**Brief:** Output each of the rows below as an item in a numbered list, leaving out any blank lines.

**Provided records:**
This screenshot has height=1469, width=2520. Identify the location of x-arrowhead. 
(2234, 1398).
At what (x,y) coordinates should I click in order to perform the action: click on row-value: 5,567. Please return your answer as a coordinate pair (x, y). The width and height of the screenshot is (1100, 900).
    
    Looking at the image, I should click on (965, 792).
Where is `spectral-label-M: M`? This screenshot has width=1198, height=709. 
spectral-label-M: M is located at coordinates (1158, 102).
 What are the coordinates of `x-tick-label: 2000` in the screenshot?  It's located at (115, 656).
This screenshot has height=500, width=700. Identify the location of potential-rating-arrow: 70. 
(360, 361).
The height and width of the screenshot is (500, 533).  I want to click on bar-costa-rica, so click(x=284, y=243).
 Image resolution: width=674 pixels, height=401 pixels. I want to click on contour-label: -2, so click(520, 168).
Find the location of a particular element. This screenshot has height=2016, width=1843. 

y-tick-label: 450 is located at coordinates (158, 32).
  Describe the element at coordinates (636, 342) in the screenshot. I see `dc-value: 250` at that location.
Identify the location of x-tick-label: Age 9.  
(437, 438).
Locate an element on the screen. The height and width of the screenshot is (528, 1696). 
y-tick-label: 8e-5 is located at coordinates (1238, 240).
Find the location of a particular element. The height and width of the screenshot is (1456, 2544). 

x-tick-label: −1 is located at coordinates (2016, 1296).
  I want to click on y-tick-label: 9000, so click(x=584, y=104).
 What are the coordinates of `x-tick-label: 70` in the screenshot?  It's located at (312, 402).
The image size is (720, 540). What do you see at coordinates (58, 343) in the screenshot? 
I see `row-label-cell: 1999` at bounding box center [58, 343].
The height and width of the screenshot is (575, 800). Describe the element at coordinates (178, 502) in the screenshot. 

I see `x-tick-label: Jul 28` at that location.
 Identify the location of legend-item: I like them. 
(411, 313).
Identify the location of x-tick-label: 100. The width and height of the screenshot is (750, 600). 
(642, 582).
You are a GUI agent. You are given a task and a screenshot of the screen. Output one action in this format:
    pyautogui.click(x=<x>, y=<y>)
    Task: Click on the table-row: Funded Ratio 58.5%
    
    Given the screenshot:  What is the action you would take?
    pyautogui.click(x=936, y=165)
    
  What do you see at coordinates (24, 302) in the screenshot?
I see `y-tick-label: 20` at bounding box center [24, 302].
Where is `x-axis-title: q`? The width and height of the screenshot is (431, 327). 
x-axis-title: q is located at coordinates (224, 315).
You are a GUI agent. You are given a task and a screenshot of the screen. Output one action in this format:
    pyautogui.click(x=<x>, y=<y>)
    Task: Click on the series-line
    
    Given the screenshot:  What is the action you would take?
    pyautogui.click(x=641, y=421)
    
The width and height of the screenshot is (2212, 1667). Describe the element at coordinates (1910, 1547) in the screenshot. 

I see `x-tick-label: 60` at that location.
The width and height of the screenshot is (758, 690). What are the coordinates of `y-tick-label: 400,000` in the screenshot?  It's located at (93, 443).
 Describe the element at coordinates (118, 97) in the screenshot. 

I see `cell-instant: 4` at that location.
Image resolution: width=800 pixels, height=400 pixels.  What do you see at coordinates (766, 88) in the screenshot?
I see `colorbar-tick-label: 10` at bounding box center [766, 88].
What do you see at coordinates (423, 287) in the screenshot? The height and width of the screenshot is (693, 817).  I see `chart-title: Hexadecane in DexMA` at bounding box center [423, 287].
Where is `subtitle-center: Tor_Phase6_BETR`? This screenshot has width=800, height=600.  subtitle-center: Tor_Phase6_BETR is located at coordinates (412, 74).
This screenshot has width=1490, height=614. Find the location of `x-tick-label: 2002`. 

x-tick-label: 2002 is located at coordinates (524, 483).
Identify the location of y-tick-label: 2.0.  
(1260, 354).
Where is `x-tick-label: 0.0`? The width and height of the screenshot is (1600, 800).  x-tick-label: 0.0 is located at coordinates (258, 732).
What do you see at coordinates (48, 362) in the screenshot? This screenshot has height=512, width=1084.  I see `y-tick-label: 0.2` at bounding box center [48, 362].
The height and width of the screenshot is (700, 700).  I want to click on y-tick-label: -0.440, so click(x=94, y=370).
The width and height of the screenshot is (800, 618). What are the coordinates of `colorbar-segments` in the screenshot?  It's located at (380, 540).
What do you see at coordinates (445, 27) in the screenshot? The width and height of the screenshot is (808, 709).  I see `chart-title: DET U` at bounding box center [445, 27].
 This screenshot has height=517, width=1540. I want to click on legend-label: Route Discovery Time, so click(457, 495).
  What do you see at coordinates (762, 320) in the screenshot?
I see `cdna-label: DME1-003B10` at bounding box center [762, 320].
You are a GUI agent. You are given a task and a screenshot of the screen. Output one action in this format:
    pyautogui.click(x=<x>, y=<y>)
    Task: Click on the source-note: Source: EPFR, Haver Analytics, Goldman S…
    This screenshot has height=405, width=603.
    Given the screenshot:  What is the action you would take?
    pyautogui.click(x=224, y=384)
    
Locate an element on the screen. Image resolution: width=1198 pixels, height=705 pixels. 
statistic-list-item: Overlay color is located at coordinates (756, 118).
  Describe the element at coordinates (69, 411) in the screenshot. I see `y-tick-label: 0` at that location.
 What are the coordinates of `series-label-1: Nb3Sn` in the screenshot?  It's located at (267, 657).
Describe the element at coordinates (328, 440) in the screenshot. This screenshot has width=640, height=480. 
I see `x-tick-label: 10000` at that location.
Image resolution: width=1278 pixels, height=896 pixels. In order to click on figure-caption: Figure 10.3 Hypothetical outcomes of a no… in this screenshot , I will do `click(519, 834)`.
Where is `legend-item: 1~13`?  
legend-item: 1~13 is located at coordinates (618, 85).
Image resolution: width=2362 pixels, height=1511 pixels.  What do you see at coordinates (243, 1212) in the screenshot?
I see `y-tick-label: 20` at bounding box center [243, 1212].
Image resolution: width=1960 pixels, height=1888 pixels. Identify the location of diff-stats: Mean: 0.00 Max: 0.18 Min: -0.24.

**Exercise output:**
1. This screenshot has height=1469, width=2520. Identify the location of x-arrowhead. 
2. (2234, 1398).
3. At what (x,y) coordinates should I click in order to perform the action: click on row-value: 5,567. Please return your answer as a coordinate pair (x, y). The width and height of the screenshot is (1100, 900).
4.     Looking at the image, I should click on (965, 792).
5. Where is `spectral-label-M: M`? This screenshot has width=1198, height=709. 
6. spectral-label-M: M is located at coordinates (1158, 102).
7.  What are the coordinates of `x-tick-label: 2000` in the screenshot?  It's located at (115, 656).
8. This screenshot has height=500, width=700. Identify the location of potential-rating-arrow: 70. 
9. (360, 361).
10. The height and width of the screenshot is (500, 533).  I want to click on bar-costa-rica, so click(x=284, y=243).
11.  Image resolution: width=674 pixels, height=401 pixels. I want to click on contour-label: -2, so click(520, 168).
12. Find the location of a particular element. This screenshot has height=2016, width=1843. 
13. y-tick-label: 450 is located at coordinates (158, 32).
14.   Describe the element at coordinates (636, 342) in the screenshot. I see `dc-value: 250` at that location.
15. Identify the location of x-tick-label: Age 9.  
16. (437, 438).
17. Locate an element on the screen. The height and width of the screenshot is (528, 1696). 
18. y-tick-label: 8e-5 is located at coordinates (1238, 240).
19. Find the location of a particular element. The height and width of the screenshot is (1456, 2544). 
20. x-tick-label: −1 is located at coordinates (2016, 1296).
21.   I want to click on y-tick-label: 9000, so click(x=584, y=104).
22.  What are the coordinates of `x-tick-label: 70` in the screenshot?  It's located at (312, 402).
23. The image size is (720, 540). What do you see at coordinates (58, 343) in the screenshot? 
24. I see `row-label-cell: 1999` at bounding box center [58, 343].
25. The height and width of the screenshot is (575, 800). Describe the element at coordinates (178, 502) in the screenshot. 
26. I see `x-tick-label: Jul 28` at that location.
27.  Identify the location of legend-item: I like them. 
28. (411, 313).
29. Identify the location of x-tick-label: 100. The width and height of the screenshot is (750, 600). 
30. (642, 582).
31. You are a GUI agent. You are given a task and a screenshot of the screen. Output one action in this format:
32.     pyautogui.click(x=<x>, y=<y>)
33.     Task: Click on the table-row: Funded Ratio 58.5%
34.     Given the screenshot:  What is the action you would take?
35.     pyautogui.click(x=936, y=165)
36.   What do you see at coordinates (24, 302) in the screenshot?
37. I see `y-tick-label: 20` at bounding box center [24, 302].
38. Where is `x-axis-title: q`? The width and height of the screenshot is (431, 327). 
39. x-axis-title: q is located at coordinates (224, 315).
40. You are a GUI agent. You are given a task and a screenshot of the screen. Output one action in this format:
41.     pyautogui.click(x=<x>, y=<y>)
42.     Task: Click on the series-line
43.     Given the screenshot:  What is the action you would take?
44.     pyautogui.click(x=641, y=421)
45. The width and height of the screenshot is (2212, 1667). Describe the element at coordinates (1910, 1547) in the screenshot. 
46. I see `x-tick-label: 60` at that location.
47. The width and height of the screenshot is (758, 690). What are the coordinates of `y-tick-label: 400,000` in the screenshot?  It's located at (93, 443).
48.  Describe the element at coordinates (118, 97) in the screenshot. 
49. I see `cell-instant: 4` at that location.
50. Image resolution: width=800 pixels, height=400 pixels.  What do you see at coordinates (766, 88) in the screenshot?
51. I see `colorbar-tick-label: 10` at bounding box center [766, 88].
52. What do you see at coordinates (423, 287) in the screenshot? The height and width of the screenshot is (693, 817).  I see `chart-title: Hexadecane in DexMA` at bounding box center [423, 287].
53. Where is `subtitle-center: Tor_Phase6_BETR`? This screenshot has width=800, height=600.  subtitle-center: Tor_Phase6_BETR is located at coordinates (412, 74).
54. This screenshot has width=1490, height=614. Find the location of `x-tick-label: 2002`. 
55. x-tick-label: 2002 is located at coordinates (524, 483).
56. Identify the location of y-tick-label: 2.0.  
57. (1260, 354).
58. Where is `x-tick-label: 0.0`? The width and height of the screenshot is (1600, 800).  x-tick-label: 0.0 is located at coordinates (258, 732).
59. What do you see at coordinates (48, 362) in the screenshot? This screenshot has height=512, width=1084.  I see `y-tick-label: 0.2` at bounding box center [48, 362].
60. The height and width of the screenshot is (700, 700).  I want to click on y-tick-label: -0.440, so click(x=94, y=370).
61. The width and height of the screenshot is (800, 618). What are the coordinates of `colorbar-segments` in the screenshot?  It's located at (380, 540).
62. What do you see at coordinates (445, 27) in the screenshot? The width and height of the screenshot is (808, 709).  I see `chart-title: DET U` at bounding box center [445, 27].
63.  This screenshot has height=517, width=1540. I want to click on legend-label: Route Discovery Time, so click(457, 495).
64.   What do you see at coordinates (762, 320) in the screenshot?
65. I see `cdna-label: DME1-003B10` at bounding box center [762, 320].
66. You are a GUI agent. You are given a task and a screenshot of the screen. Output one action in this format:
67.     pyautogui.click(x=<x>, y=<y>)
68.     Task: Click on the source-note: Source: EPFR, Haver Analytics, Goldman S…
69.     This screenshot has height=405, width=603.
70.     Given the screenshot:  What is the action you would take?
71.     pyautogui.click(x=224, y=384)
72. Locate an element on the screen. Image resolution: width=1198 pixels, height=705 pixels. 
73. statistic-list-item: Overlay color is located at coordinates (756, 118).
74.   Describe the element at coordinates (69, 411) in the screenshot. I see `y-tick-label: 0` at that location.
75.  What are the coordinates of `series-label-1: Nb3Sn` in the screenshot?  It's located at (267, 657).
76. Describe the element at coordinates (328, 440) in the screenshot. This screenshot has width=640, height=480. 
77. I see `x-tick-label: 10000` at that location.
78. Image resolution: width=1278 pixels, height=896 pixels. In order to click on figure-caption: Figure 10.3 Hypothetical outcomes of a no… in this screenshot , I will do `click(519, 834)`.
79. Where is `legend-item: 1~13`?  
80. legend-item: 1~13 is located at coordinates (618, 85).
81. Image resolution: width=2362 pixels, height=1511 pixels.  What do you see at coordinates (243, 1212) in the screenshot?
82. I see `y-tick-label: 20` at bounding box center [243, 1212].
83. Image resolution: width=1960 pixels, height=1888 pixels. Identify the location of diff-stats: Mean: 0.00 Max: 0.18 Min: -0.24.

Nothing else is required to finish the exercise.